Task goal: Nothing but an exact reprint of the records is to be returned.
(Material for the task Opens)
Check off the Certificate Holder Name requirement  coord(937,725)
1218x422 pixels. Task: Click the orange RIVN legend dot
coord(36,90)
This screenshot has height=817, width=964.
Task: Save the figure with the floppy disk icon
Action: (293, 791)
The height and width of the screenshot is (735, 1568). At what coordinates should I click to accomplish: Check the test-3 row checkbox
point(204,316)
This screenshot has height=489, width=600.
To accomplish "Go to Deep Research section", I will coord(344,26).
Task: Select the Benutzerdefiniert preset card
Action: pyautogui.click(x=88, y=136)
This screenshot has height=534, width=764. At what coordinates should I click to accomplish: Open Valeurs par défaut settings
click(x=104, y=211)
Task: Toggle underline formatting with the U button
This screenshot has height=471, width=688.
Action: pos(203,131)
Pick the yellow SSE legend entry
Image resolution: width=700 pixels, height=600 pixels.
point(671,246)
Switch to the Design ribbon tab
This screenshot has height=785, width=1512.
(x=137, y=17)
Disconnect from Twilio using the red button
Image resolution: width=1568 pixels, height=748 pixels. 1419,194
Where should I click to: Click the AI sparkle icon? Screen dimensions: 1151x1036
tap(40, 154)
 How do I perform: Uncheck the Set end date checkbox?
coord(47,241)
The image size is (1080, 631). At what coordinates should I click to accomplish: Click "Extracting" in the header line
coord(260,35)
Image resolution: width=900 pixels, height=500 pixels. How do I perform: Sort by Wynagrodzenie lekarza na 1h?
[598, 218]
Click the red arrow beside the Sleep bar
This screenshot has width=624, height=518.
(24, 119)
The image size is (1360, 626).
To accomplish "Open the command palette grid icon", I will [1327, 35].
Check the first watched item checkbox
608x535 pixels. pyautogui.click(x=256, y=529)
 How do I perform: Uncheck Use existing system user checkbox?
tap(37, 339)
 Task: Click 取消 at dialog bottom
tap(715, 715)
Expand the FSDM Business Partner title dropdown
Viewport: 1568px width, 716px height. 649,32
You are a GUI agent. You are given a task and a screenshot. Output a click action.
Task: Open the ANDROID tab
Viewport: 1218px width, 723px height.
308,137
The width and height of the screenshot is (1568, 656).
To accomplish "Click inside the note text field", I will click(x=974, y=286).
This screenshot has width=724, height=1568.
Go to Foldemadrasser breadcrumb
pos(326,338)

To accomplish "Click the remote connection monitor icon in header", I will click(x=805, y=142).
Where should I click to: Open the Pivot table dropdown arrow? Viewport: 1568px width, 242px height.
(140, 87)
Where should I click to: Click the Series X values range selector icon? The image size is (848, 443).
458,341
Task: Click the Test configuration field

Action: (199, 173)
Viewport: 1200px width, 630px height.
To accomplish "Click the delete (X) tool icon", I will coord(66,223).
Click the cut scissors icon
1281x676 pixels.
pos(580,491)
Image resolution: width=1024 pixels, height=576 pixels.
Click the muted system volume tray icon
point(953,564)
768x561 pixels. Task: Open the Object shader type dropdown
(Material for the task Closes)
Answer section:
Check off the Certificate Holder Name requirement  coord(937,725)
1218x422 pixels. Task: Click the orange RIVN legend dot
coord(36,90)
This screenshot has height=817, width=964.
Task: Save the figure with the floppy disk icon
Action: (293, 791)
The height and width of the screenshot is (735, 1568). At what coordinates should I click to accomplish: Check the test-3 row checkbox
point(204,316)
This screenshot has height=489, width=600.
To accomplish "Go to Deep Research section", I will coord(344,26).
Task: Select the Benutzerdefiniert preset card
Action: pyautogui.click(x=88, y=136)
This screenshot has height=534, width=764. At what coordinates should I click to accomplish: Open Valeurs par défaut settings
click(x=104, y=211)
Task: Toggle underline formatting with the U button
This screenshot has height=471, width=688.
Action: pos(203,131)
Pick the yellow SSE legend entry
Image resolution: width=700 pixels, height=600 pixels.
point(671,246)
Switch to the Design ribbon tab
This screenshot has height=785, width=1512.
(x=137, y=17)
Disconnect from Twilio using the red button
Image resolution: width=1568 pixels, height=748 pixels. 1419,194
Where should I click to: Click the AI sparkle icon? Screen dimensions: 1151x1036
tap(40, 154)
 How do I perform: Uncheck the Set end date checkbox?
coord(47,241)
The image size is (1080, 631). At what coordinates should I click to accomplish: Click "Extracting" in the header line
coord(260,35)
Image resolution: width=900 pixels, height=500 pixels. How do I perform: Sort by Wynagrodzenie lekarza na 1h?
[598, 218]
Click the red arrow beside the Sleep bar
This screenshot has width=624, height=518.
(24, 119)
The image size is (1360, 626).
To accomplish "Open the command palette grid icon", I will [1327, 35].
Check the first watched item checkbox
608x535 pixels. pyautogui.click(x=256, y=529)
 How do I perform: Uncheck Use existing system user checkbox?
tap(37, 339)
 Task: Click 取消 at dialog bottom
tap(715, 715)
Expand the FSDM Business Partner title dropdown
Viewport: 1568px width, 716px height. 649,32
You are a GUI agent. You are given a task and a screenshot. Output a click action.
Task: Open the ANDROID tab
Viewport: 1218px width, 723px height.
308,137
The width and height of the screenshot is (1568, 656).
To accomplish "Click inside the note text field", I will click(x=974, y=286).
This screenshot has width=724, height=1568.
Go to Foldemadrasser breadcrumb
pos(326,338)

To accomplish "Click the remote connection monitor icon in header", I will click(x=805, y=142).
Where should I click to: Open the Pivot table dropdown arrow? Viewport: 1568px width, 242px height.
(140, 87)
Where should I click to: Click the Series X values range selector icon? The image size is (848, 443).
458,341
Task: Click the Test configuration field

Action: (199, 173)
Viewport: 1200px width, 630px height.
To accomplish "Click the delete (X) tool icon", I will coord(66,223).
Click the cut scissors icon
1281x676 pixels.
pos(580,491)
Image resolution: width=1024 pixels, height=576 pixels.
Click the muted system volume tray icon
point(953,564)
768x561 pixels. Task: Open the Object shader type dropdown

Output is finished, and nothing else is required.